RECORDS SUPPLIED —

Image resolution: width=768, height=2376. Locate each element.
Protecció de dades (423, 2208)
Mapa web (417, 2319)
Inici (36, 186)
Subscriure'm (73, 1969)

TASK ITEM — Every record above must be printed again exactly as it stands.

TASK OUTPUT —
Image resolution: width=768, height=2376. Locate each element.
Protecció de dades (423, 2208)
Mapa web (417, 2319)
Inici (36, 186)
Subscriure'm (73, 1969)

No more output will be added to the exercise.